[Stored items]
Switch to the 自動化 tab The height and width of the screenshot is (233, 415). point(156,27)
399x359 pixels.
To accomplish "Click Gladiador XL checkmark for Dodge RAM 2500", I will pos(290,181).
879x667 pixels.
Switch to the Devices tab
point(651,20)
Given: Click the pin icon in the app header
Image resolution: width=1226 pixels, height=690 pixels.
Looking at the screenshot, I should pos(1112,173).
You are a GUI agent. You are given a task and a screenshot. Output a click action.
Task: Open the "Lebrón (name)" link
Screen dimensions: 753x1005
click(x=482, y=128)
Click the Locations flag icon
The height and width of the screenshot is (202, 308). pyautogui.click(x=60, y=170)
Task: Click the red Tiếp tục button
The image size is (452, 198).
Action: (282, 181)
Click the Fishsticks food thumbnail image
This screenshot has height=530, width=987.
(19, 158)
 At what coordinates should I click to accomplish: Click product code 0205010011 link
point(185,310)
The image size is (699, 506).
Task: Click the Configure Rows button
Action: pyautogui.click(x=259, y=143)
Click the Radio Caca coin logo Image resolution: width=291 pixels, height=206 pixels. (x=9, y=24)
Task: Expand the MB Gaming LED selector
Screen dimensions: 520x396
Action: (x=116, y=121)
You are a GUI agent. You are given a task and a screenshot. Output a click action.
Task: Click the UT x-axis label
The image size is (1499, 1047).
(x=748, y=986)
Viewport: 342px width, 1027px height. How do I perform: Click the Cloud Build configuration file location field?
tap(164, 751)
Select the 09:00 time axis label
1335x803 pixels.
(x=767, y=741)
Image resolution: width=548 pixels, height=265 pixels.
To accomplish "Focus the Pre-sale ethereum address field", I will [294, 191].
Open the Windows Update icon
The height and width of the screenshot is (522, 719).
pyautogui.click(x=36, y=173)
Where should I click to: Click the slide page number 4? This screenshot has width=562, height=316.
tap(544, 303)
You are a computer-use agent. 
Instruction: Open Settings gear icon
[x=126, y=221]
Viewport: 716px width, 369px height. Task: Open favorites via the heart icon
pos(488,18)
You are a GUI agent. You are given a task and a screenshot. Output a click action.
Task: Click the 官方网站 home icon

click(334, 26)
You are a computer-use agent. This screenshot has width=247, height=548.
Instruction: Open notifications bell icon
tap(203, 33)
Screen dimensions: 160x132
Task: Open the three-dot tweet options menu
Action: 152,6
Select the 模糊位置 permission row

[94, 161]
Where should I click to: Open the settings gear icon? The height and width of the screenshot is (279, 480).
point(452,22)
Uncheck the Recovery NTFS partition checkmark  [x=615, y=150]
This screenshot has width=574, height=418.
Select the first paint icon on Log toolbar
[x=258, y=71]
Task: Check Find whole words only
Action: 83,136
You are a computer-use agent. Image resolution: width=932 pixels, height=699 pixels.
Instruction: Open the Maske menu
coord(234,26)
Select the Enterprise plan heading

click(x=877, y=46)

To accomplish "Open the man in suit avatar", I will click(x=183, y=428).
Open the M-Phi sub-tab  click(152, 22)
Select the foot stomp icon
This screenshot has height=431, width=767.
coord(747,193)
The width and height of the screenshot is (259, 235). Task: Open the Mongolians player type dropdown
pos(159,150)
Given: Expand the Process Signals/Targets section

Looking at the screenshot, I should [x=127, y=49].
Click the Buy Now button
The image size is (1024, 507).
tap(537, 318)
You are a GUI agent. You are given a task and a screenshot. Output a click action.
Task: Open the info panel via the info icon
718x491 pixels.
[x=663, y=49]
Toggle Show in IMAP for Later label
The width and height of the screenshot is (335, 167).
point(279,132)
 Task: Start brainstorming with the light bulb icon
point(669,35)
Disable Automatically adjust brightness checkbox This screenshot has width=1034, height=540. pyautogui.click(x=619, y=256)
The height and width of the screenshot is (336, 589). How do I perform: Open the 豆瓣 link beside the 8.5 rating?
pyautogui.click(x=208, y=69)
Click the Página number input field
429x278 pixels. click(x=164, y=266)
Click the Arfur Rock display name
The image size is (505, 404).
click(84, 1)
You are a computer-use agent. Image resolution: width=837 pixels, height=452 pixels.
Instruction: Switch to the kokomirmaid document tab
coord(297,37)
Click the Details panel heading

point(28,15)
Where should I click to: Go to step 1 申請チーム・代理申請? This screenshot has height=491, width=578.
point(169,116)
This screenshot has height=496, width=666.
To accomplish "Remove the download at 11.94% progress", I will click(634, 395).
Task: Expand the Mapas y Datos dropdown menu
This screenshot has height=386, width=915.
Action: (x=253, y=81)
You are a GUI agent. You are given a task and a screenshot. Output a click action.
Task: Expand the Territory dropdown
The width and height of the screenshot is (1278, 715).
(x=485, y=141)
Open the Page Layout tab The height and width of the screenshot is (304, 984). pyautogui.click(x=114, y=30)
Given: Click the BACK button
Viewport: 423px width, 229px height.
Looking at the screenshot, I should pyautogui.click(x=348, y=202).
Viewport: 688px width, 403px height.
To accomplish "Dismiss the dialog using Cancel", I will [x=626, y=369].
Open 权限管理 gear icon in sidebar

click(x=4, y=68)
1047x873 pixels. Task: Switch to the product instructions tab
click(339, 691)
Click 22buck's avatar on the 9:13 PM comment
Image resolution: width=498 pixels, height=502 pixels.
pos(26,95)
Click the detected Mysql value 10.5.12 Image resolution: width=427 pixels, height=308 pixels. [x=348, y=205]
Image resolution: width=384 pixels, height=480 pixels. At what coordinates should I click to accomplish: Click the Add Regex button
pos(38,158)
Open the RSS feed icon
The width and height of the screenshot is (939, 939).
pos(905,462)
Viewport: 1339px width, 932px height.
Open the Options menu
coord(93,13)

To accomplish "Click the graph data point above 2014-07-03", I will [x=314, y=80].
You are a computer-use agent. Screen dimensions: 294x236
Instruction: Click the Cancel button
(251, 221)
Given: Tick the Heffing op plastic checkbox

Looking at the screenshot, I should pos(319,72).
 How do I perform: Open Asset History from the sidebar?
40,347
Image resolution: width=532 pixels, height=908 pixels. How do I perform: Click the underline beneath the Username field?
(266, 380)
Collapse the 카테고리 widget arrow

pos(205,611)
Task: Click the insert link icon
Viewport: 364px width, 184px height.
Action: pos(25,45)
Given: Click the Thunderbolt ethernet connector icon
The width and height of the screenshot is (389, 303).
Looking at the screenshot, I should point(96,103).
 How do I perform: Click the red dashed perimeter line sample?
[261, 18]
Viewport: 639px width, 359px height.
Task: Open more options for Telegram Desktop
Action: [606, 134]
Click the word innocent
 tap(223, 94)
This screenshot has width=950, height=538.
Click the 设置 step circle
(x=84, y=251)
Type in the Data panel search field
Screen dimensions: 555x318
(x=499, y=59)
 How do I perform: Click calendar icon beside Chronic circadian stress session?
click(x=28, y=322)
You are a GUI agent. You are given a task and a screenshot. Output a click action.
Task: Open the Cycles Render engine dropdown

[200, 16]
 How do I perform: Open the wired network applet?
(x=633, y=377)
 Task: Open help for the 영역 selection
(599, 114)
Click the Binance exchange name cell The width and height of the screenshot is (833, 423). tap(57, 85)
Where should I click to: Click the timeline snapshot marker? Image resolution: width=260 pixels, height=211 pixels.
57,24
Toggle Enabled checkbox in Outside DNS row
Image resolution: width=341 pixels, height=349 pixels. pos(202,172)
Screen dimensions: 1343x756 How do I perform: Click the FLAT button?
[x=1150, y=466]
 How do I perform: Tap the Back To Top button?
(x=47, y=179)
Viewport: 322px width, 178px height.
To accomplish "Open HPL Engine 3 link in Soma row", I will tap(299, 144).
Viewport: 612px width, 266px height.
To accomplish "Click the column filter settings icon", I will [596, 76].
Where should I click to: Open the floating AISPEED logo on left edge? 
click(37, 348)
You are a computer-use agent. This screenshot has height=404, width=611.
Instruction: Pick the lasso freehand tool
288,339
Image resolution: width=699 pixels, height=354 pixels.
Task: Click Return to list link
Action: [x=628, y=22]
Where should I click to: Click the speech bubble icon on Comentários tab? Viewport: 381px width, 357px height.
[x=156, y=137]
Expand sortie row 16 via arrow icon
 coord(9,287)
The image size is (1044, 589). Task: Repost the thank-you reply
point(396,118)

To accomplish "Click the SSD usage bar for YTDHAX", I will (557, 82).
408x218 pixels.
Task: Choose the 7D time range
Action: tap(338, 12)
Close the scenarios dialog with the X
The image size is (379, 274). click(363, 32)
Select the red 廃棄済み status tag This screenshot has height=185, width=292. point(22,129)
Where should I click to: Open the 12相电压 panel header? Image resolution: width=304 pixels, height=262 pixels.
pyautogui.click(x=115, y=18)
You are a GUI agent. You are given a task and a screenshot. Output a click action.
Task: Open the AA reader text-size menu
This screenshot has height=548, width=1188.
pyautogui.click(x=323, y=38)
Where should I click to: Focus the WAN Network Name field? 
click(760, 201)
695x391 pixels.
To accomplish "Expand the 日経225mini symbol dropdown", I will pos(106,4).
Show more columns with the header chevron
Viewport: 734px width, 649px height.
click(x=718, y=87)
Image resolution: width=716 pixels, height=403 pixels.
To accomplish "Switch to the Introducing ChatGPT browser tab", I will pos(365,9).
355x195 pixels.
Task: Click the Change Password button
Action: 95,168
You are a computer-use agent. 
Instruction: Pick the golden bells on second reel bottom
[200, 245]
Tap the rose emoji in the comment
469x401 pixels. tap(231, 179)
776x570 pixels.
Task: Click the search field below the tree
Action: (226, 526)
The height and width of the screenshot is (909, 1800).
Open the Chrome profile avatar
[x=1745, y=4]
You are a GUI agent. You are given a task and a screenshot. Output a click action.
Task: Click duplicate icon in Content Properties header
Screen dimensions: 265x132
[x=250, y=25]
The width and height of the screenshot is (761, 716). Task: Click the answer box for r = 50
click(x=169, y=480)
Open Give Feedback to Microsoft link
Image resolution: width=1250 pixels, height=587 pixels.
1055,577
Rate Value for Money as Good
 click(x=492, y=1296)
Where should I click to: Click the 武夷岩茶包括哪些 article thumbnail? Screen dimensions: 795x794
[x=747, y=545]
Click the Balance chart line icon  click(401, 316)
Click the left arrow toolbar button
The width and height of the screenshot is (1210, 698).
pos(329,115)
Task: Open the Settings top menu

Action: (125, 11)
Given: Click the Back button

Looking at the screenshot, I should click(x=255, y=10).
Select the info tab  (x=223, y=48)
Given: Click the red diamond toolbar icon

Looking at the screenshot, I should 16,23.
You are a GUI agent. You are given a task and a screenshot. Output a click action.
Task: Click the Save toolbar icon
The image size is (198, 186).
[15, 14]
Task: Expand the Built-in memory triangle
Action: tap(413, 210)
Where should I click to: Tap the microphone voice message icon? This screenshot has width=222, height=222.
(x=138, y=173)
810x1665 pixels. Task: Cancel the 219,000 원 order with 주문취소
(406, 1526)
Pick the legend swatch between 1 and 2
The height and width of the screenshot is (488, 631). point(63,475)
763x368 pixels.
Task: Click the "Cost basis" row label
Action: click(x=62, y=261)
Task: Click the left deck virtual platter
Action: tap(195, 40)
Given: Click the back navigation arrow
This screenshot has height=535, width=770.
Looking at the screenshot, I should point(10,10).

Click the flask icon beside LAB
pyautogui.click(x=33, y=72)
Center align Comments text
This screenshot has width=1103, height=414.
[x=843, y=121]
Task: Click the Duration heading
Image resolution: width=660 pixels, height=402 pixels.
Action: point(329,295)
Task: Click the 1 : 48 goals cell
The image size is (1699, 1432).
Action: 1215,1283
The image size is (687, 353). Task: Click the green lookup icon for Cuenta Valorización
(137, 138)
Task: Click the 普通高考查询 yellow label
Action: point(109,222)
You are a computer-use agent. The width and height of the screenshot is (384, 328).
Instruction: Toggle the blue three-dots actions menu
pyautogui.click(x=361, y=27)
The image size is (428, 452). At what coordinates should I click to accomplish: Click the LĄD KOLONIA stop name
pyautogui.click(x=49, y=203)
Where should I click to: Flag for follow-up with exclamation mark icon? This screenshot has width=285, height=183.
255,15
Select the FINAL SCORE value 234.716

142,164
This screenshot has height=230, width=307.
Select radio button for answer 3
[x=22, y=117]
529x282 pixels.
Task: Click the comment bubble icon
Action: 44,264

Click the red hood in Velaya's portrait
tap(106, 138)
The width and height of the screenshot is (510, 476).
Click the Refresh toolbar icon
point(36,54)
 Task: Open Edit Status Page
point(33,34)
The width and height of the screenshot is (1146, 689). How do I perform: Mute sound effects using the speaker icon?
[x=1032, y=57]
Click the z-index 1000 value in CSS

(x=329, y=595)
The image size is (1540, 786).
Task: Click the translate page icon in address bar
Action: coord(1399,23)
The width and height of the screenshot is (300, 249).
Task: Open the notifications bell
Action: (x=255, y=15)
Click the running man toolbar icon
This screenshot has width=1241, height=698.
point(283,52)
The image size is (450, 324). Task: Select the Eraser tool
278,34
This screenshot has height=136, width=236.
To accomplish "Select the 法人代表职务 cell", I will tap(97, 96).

- _ASSIGNMENT_: Write down again, exactly as given, only the lines above that fall from the line with "1047x873 pixels. Task: Switch" to the line with "Task: Click the insert link icon", inclusive.

- _ANSWER BELOW_:
1047x873 pixels. Task: Switch to the product instructions tab
click(339, 691)
Click 22buck's avatar on the 9:13 PM comment
Image resolution: width=498 pixels, height=502 pixels.
pos(26,95)
Click the detected Mysql value 10.5.12 Image resolution: width=427 pixels, height=308 pixels. [x=348, y=205]
Image resolution: width=384 pixels, height=480 pixels. At what coordinates should I click to accomplish: Click the Add Regex button
pos(38,158)
Open the RSS feed icon
The width and height of the screenshot is (939, 939).
pos(905,462)
Viewport: 1339px width, 932px height.
Open the Options menu
coord(93,13)

To accomplish "Click the graph data point above 2014-07-03", I will [x=314, y=80].
You are a computer-use agent. Screen dimensions: 294x236
Instruction: Click the Cancel button
(251, 221)
Given: Tick the Heffing op plastic checkbox

Looking at the screenshot, I should pos(319,72).
 How do I perform: Open Asset History from the sidebar?
40,347
Image resolution: width=532 pixels, height=908 pixels. How do I perform: Click the underline beneath the Username field?
(266, 380)
Collapse the 카테고리 widget arrow

pos(205,611)
Task: Click the insert link icon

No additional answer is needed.